*** Opening The data ***
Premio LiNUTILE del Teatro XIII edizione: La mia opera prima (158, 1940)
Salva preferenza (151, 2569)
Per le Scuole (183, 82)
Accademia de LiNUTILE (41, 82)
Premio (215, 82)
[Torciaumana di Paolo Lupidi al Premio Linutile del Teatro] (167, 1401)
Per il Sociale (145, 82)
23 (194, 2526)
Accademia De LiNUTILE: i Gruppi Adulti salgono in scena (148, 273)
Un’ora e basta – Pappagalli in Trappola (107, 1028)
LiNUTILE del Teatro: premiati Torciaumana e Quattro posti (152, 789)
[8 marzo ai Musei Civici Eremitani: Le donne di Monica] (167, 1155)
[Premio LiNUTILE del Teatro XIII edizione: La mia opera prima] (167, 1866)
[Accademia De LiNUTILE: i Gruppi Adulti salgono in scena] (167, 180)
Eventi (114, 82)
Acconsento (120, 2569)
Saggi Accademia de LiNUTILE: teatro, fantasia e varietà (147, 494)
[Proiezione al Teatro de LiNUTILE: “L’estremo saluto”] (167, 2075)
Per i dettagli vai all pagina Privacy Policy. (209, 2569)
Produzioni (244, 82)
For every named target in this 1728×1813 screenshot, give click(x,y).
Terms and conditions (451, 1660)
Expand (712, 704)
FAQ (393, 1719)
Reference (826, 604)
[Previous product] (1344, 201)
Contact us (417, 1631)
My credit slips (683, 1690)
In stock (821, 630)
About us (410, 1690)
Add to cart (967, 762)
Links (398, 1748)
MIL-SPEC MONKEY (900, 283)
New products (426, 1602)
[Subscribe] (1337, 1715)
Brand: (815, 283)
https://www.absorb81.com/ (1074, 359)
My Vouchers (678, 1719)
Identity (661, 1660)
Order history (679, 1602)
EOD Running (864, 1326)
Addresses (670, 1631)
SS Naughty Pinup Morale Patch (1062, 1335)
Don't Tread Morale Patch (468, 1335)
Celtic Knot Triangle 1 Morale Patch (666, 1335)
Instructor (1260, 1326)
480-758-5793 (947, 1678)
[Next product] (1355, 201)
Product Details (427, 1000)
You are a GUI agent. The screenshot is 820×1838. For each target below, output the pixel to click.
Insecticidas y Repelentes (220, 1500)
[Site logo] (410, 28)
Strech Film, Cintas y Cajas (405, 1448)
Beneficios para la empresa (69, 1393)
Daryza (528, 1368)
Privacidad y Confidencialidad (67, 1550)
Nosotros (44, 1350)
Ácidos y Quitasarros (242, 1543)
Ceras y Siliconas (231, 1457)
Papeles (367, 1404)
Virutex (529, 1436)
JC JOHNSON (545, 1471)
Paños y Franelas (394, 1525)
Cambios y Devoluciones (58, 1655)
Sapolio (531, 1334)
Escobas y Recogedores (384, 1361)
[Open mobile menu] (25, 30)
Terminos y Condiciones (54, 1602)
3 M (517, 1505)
*** Closing The data ***
Instructions for the task: Return the lines from the one containing "480-758-5793 (947, 1678)" through the last line of the records. Include both ends and nothing else.

Finished task:
480-758-5793 (947, 1678)
[Next product] (1355, 201)
Product Details (427, 1000)
You are a GUI agent. The screenshot is 820×1838. For each target below, output the pixel to click.
Insecticidas y Repelentes (220, 1500)
[Site logo] (410, 28)
Strech Film, Cintas y Cajas (405, 1448)
Beneficios para la empresa (69, 1393)
Daryza (528, 1368)
Privacidad y Confidencialidad (67, 1550)
Nosotros (44, 1350)
Ácidos y Quitasarros (242, 1543)
Ceras y Siliconas (231, 1457)
Papeles (367, 1404)
Virutex (529, 1436)
JC JOHNSON (545, 1471)
Paños y Franelas (394, 1525)
Cambios y Devoluciones (58, 1655)
Sapolio (531, 1334)
Escobas y Recogedores (384, 1361)
[Open mobile menu] (25, 30)
Terminos y Condiciones (54, 1602)
3 M (517, 1505)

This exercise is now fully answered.